:: Task goal ::
Please restate word for word all lines from the one containing "You are a GUI" to the final line of the entries, and include no pictures.

:: Data for this task ::
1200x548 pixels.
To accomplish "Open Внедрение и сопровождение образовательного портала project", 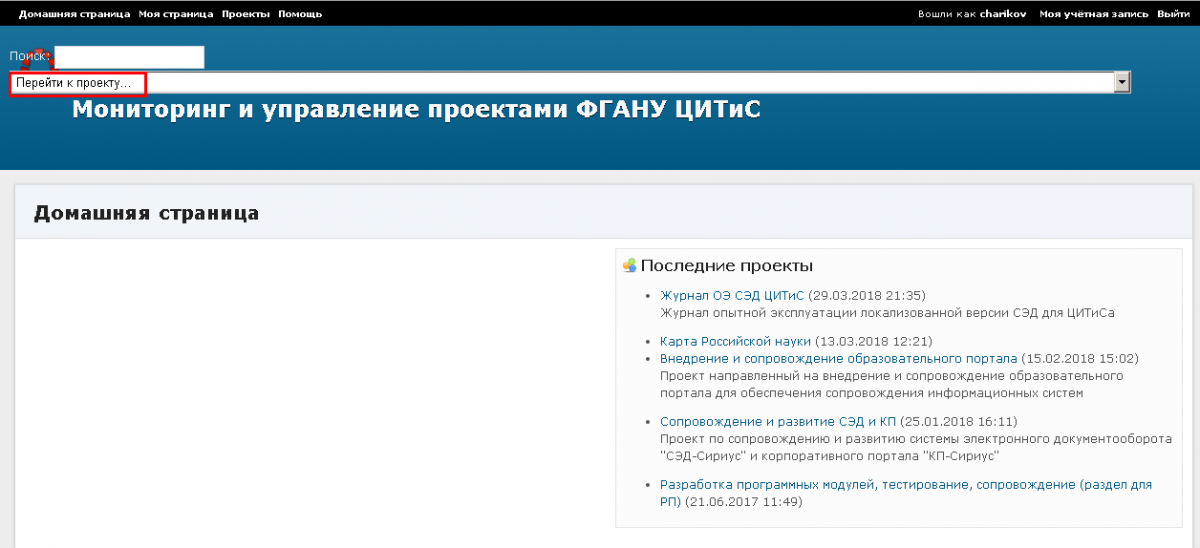I will click(x=838, y=358).
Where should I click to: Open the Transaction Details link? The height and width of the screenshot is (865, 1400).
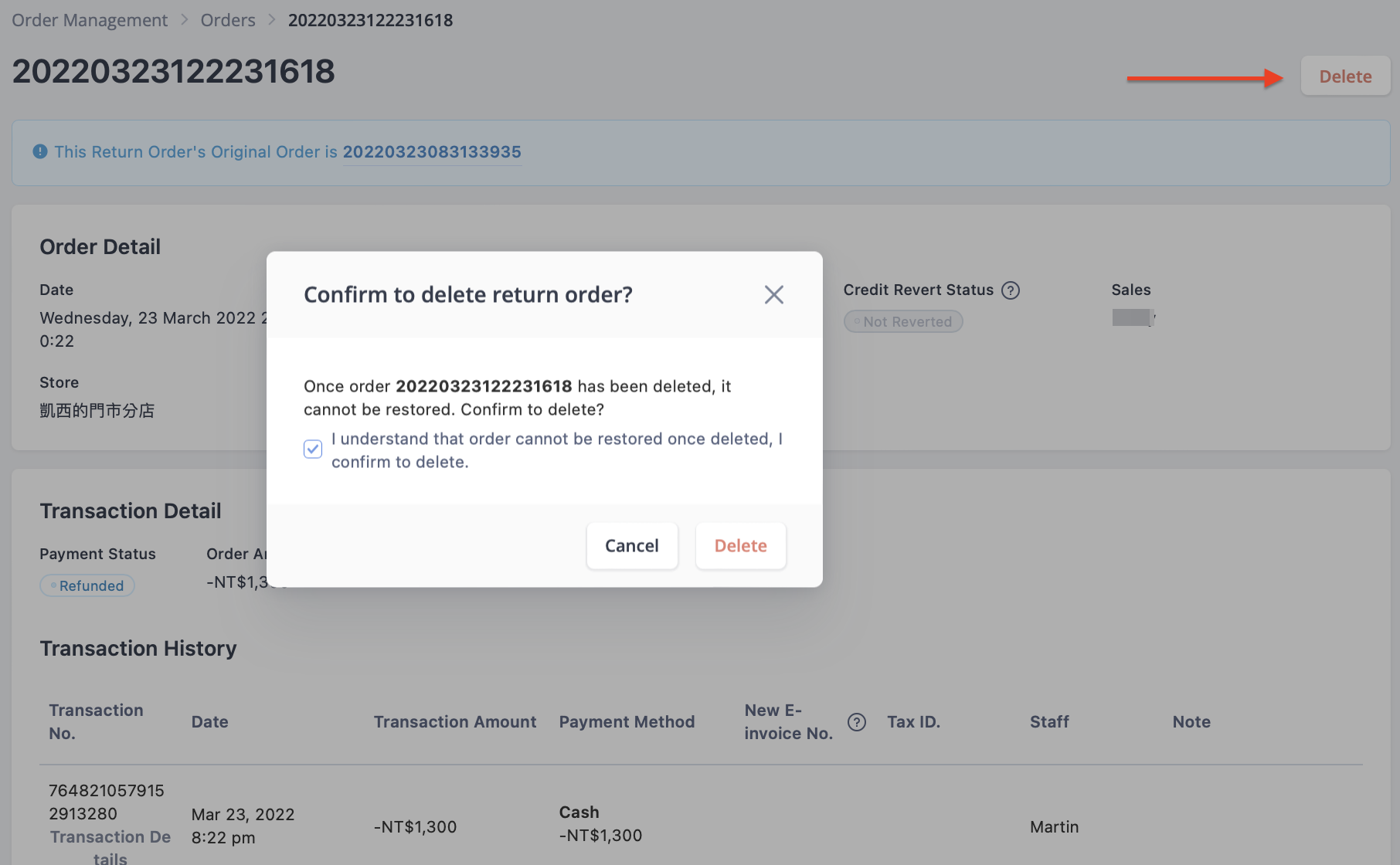[x=110, y=846]
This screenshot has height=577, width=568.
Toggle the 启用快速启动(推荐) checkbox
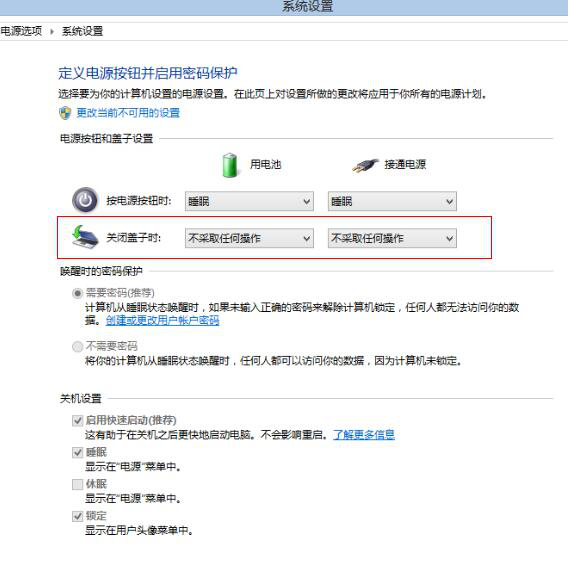coord(77,420)
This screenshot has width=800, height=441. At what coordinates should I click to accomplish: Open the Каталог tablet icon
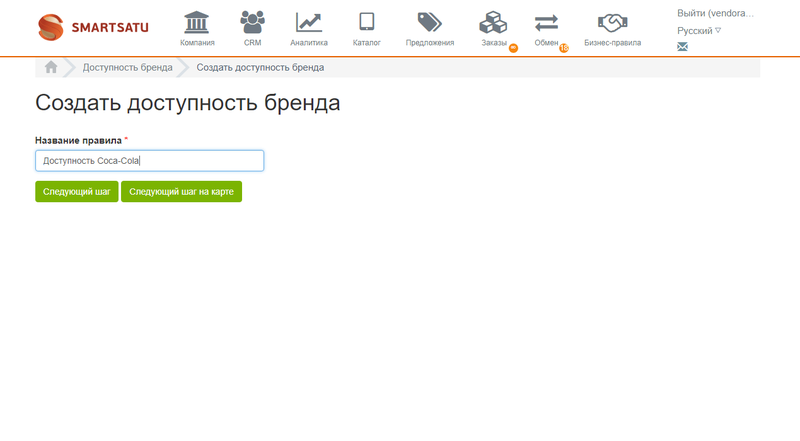click(x=367, y=22)
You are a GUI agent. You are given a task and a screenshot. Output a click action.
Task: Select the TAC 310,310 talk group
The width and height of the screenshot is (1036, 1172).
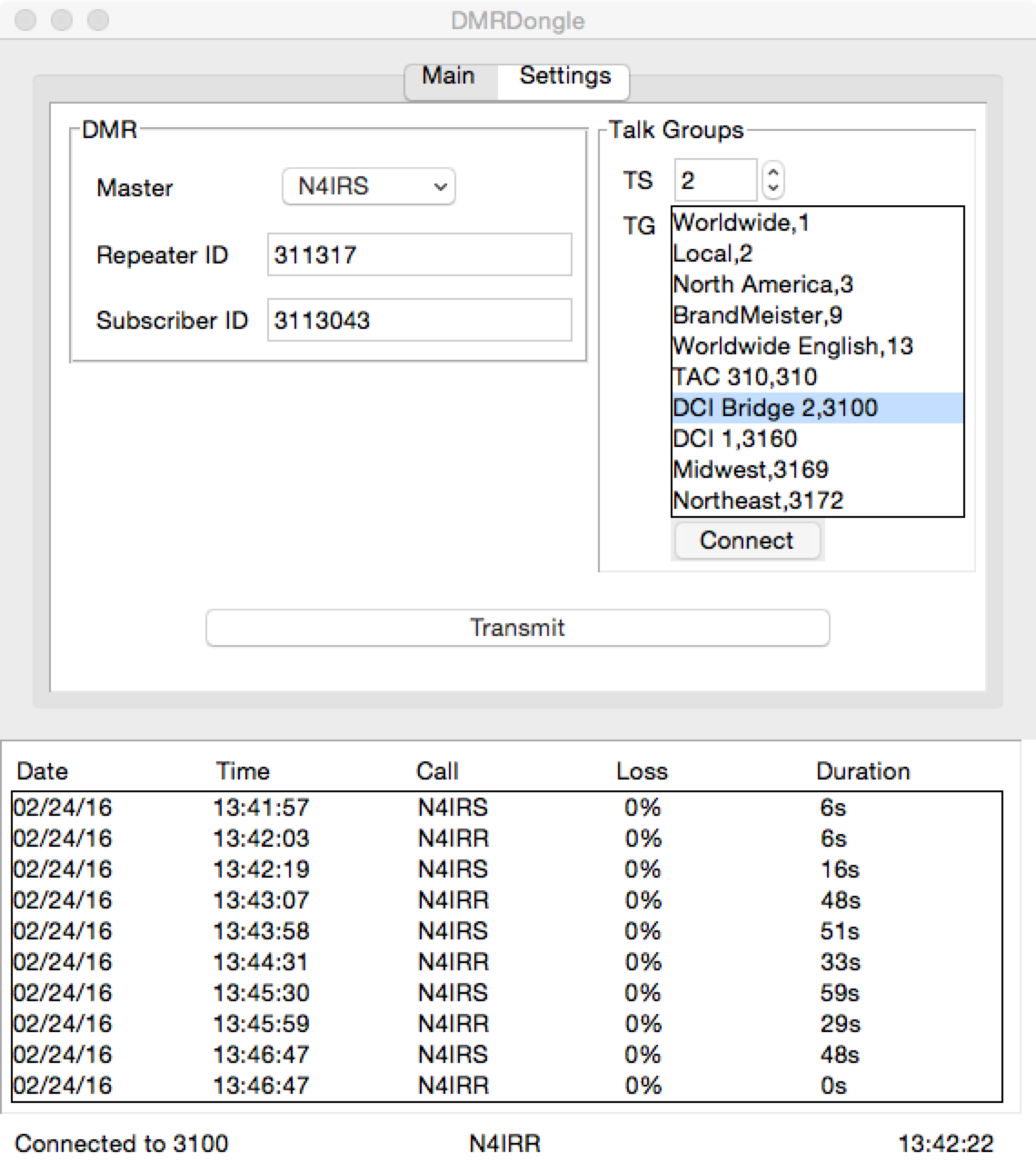pyautogui.click(x=817, y=377)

:: Problem solution ::
You are a GUI agent. You are given a task and a screenshot. Output a click action.
Task: Select the TAC 310,310 talk group
The width and height of the screenshot is (1036, 1172).
pyautogui.click(x=817, y=377)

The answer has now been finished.